TASK DIRECTIONS » Isolate every line in the records below with "element" in it.

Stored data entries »

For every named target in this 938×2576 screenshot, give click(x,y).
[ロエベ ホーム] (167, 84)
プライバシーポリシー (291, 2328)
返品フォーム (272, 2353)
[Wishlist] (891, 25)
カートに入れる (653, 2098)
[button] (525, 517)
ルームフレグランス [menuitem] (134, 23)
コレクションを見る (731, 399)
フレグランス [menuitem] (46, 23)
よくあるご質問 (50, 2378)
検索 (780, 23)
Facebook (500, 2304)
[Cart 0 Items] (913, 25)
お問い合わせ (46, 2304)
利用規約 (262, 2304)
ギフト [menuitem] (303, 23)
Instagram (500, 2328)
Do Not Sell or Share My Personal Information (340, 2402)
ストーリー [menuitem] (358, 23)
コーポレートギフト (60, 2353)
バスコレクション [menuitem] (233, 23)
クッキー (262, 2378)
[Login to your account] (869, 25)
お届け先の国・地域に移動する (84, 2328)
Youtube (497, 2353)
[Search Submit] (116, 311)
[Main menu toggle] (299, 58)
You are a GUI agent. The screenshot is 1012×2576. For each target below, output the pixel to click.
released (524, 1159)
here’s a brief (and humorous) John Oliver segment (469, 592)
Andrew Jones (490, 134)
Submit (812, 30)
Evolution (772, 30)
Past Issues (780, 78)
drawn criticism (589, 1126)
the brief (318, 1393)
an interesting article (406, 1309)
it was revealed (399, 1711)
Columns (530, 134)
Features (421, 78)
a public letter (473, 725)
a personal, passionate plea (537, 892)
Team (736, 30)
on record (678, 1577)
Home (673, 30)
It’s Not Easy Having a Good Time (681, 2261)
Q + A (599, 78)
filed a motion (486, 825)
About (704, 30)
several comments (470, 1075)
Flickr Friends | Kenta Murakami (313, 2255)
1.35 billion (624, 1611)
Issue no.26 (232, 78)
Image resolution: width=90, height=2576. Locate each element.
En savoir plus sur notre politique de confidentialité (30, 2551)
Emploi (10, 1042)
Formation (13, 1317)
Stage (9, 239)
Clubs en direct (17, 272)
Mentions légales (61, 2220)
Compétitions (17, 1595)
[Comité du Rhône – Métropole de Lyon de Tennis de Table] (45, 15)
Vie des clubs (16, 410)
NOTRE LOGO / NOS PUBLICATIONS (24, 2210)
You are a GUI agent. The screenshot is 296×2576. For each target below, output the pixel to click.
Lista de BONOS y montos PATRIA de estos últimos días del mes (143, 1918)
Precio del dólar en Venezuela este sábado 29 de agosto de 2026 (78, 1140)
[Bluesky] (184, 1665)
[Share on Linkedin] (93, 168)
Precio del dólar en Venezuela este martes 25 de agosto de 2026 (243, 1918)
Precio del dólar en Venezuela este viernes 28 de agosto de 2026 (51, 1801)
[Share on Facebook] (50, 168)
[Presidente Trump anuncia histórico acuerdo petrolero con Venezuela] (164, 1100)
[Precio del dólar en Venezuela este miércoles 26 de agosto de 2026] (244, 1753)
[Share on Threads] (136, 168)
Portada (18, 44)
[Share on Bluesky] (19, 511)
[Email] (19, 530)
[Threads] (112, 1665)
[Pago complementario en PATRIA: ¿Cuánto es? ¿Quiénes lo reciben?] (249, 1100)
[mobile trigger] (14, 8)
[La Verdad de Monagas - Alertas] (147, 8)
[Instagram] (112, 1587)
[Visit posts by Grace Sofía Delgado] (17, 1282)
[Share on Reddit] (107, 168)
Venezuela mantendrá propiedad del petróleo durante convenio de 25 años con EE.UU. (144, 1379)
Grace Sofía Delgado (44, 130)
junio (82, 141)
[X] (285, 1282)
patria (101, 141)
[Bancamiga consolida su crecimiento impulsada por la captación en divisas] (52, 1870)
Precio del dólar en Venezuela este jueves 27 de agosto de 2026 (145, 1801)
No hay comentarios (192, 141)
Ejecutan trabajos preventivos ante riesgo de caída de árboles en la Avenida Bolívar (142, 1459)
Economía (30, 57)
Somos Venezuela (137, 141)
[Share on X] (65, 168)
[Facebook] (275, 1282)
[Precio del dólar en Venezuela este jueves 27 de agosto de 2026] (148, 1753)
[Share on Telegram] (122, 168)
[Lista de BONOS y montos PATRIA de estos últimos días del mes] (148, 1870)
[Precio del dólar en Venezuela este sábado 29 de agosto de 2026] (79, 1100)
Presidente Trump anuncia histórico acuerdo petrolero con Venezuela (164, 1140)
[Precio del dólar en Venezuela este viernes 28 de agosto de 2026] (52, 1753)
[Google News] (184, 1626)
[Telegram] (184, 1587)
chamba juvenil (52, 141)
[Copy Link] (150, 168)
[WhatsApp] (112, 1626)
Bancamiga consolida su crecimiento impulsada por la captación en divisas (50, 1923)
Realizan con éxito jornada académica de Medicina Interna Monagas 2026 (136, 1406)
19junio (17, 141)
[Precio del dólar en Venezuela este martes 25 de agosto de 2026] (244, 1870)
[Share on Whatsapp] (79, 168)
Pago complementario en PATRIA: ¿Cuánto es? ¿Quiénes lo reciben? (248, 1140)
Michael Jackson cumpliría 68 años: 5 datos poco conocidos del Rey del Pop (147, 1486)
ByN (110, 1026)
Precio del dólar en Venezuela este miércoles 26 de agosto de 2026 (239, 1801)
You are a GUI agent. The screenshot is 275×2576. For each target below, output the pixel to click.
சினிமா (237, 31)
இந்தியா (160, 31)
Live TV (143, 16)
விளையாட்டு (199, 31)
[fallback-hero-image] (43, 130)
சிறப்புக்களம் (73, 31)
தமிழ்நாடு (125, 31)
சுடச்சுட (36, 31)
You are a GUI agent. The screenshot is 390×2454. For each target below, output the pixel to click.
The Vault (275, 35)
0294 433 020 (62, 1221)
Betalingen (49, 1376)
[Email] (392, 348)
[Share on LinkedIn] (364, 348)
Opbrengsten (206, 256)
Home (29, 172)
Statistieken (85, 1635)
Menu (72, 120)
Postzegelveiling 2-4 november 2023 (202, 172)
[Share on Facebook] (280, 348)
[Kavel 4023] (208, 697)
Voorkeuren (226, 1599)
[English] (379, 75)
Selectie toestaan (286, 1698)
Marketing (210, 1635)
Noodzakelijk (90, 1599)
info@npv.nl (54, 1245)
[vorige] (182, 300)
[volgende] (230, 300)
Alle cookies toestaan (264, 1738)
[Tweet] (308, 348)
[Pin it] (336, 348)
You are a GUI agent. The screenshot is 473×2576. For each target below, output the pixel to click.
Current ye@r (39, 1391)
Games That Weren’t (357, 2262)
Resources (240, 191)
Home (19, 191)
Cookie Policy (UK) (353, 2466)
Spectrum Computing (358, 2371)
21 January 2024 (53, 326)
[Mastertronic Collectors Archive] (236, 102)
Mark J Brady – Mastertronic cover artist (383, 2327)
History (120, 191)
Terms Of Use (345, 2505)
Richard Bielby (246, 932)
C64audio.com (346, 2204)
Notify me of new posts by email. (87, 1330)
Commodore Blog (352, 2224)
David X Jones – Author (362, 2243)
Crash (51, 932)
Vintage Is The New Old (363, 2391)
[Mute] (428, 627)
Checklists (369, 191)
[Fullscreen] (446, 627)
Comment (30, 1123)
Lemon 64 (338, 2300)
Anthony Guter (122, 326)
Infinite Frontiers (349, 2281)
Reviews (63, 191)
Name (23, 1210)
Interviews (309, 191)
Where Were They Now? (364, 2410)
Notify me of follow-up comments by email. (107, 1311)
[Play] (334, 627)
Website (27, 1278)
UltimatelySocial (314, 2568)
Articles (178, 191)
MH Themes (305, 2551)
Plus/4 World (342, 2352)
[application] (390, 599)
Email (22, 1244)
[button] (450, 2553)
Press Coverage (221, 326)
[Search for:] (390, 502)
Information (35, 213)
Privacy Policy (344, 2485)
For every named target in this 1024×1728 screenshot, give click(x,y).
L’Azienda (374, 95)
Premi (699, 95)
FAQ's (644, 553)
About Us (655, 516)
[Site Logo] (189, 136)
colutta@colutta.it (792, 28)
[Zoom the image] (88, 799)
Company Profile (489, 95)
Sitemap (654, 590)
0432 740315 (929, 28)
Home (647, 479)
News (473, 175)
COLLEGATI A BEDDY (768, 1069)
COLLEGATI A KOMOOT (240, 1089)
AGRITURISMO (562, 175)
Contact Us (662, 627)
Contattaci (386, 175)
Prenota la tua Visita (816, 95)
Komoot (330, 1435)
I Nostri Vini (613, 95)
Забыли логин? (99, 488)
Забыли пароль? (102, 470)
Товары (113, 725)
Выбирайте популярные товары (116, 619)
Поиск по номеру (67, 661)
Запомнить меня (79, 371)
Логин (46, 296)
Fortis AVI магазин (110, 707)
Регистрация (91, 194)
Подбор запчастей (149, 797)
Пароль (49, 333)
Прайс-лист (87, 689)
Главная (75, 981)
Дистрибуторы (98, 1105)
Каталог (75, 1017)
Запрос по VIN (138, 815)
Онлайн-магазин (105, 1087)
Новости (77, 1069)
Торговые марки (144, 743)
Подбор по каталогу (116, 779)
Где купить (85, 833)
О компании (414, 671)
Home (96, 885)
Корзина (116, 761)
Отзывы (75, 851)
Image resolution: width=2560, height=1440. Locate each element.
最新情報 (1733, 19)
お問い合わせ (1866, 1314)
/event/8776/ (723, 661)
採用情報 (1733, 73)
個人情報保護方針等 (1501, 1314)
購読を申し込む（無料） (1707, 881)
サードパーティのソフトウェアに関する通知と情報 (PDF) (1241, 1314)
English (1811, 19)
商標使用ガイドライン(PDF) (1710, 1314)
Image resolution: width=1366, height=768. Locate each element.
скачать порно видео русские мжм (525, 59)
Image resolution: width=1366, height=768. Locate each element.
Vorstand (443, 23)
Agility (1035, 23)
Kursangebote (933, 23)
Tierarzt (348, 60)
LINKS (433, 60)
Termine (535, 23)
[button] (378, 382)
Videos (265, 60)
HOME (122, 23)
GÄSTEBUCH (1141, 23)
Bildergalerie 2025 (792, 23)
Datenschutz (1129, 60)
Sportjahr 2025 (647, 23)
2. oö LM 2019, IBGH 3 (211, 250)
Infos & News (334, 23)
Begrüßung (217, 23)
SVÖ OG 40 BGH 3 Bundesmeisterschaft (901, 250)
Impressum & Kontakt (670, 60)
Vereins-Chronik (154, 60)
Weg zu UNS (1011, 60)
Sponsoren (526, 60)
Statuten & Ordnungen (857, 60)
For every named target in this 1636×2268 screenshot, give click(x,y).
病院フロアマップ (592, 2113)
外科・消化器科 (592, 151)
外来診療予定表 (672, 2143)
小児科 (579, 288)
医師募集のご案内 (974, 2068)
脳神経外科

OUTPUT BELOW »
Image resolution: width=90, height=2576. Locate each element.
Image resolution: width=2560, height=1440. Locate each element.
Image resolution: width=1366, height=768. Locate each element.
Image resolution: width=1366, height=768. Locate each element.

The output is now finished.